The Advertising Standards Association (ASA) recently announced that they were going to consider investigating eight complaints made against a Marks & Spencer TV ad - the issue being that the combination of (fictional character!) Gene Hunt's comments linked to the appearance of an underwear model were offensive and demeaning to women. The Daily Mash produced quite a brilliant satirical take on this in its "M&S Ad Offensive to Everyone" article.
Ofcom lists the number of audience complaints, although it does not list complaints (excluding those that refer to fairness or privacy) where there were fewer than ten complainants, on their website. The BBC has its own complaints procedures and received a whopping fifteen thousand in September, although entirely separate issues on Nick Griffin and Terry Wogan made it an unusually high month.
All of this has led me to consider the question on when should one take complaints seriously? Is there a statistically significant number that might be considered representative of a significant number of members of the public? Ten complaints hardly seems to be statistically significant (although of course they could just be the visible manifestation of a wider group), but how many hundreds or thousands of people offended should we judge to be sufficient to allow a complaint to be taken seriously? One of the issues with any number-driven complaints procedure is that anyone who is sufficiently cranky, or any public group that is sufficiently organised can have a disproportionately high impact in terms of being taken seriously.
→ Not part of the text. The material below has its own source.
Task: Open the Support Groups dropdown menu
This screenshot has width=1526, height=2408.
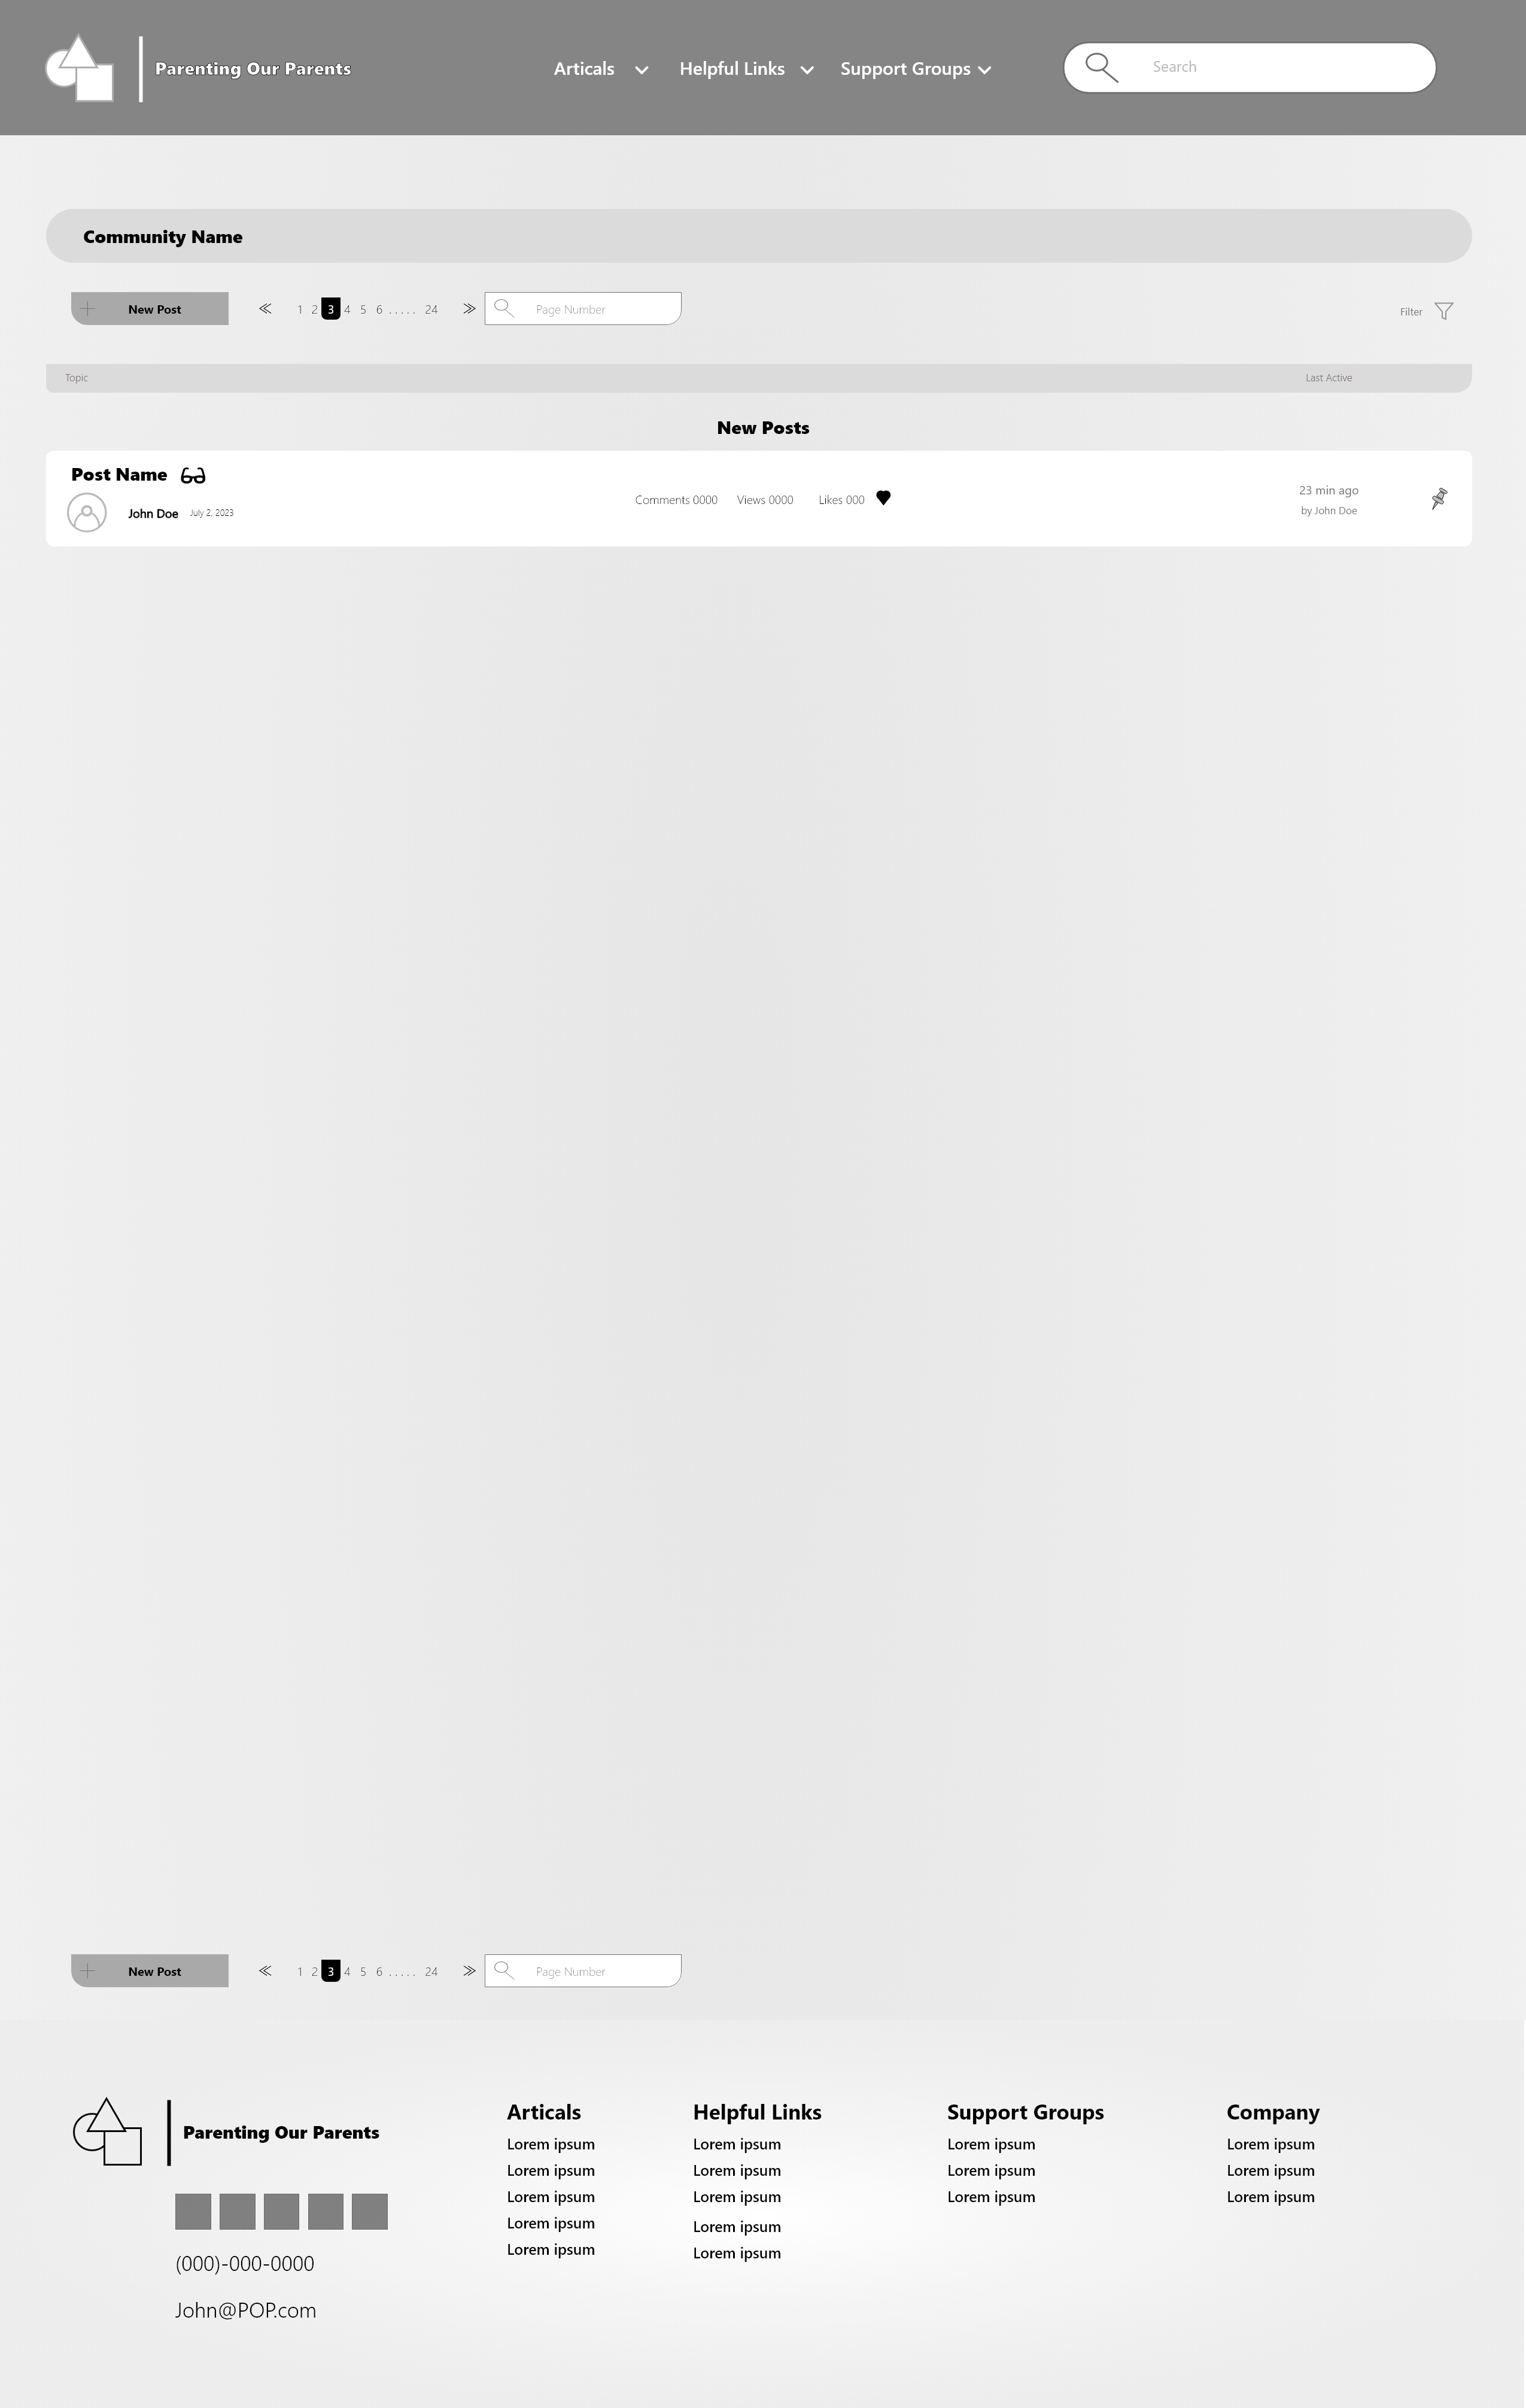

For all the people who get offended by particular language sexual images or religious views, there are usually equal numbers of other people who have no problems with them. However, those views generally tend not to be voiced - hard though it may be to believe, there are those of us who know how to use the remote to switch away from things that offend us. There are even those of us who as parents are prepared to make our own judgements about what we allow our children to watch, rather than relying on those of the Daily Mail. Mainly we don't spend our times complaining, because we have better things to do with our lives than get in a froth about what is on TV. If we don't find anything we want to watch, either because we are offended by language, violence or sex, or because X-Factor is on, then we can always find something to watch from our LoveFilm subscription, Sky+ box, iPlayer or YouTube. And even then if we can't find anything to watch, then we could listen to the radio, read a book, write a blog or maybe even talk to our families.
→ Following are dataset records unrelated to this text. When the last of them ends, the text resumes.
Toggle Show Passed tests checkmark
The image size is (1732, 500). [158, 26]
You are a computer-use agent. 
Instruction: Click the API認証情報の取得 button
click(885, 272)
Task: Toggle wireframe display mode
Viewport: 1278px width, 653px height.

So basically, we don't have the complaints unit of each broadcaster or Ofcom on speed dial to register constant complaints, because we have choices, and we know how to exercise them. I started getting annoyed with AA Gill's restaurant reviews in the Sunday Times because he seemed to spend less and less time on actually reviewing a restaurant than prattling on about some inconsequential aspect of his journey to get there, or something "The Blonde" said. So now I just skipped the review. Sadly the AA Gill syndrome has extended to other feature writers and now Clarkson seems to forget that generally speaking, a motoring review should actually include some information about the car. But I didn't phone up News International to make a complaint, I just switched to the FT Weekend.
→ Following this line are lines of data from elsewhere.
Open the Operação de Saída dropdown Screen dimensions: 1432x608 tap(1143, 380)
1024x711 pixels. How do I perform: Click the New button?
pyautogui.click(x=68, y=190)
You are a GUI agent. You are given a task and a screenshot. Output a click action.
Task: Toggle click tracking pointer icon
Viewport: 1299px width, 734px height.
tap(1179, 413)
So here is my suggestion - instead of figuring out what is the right number of complaints to take seriously, or how do to counterbalance the sane people with the chronic whingers, why not just get rid of all complaints procedures that relate to offensive material? Bin the lot of them, and let the money currently spent on complaints procedures go back into programming, "offensive" or not. I can see a continued role for dealing with genuine complaints about factually incorrect content or impartiality issues, where an objective arbitration process could be applied. If a person is not capable of changing a channel if they get offended then they should not be taken seriously full stop. For the really seriously offensive stuff, like the Russell Brand and Jonathan Ross scandal, the BBC Trust were perfectly capable of responding to the public without the need for a process, and indeed the broadcasters should be trusted to manage this process themselves, because as they surely know,more offended viewers will ultimately mean fewer of them.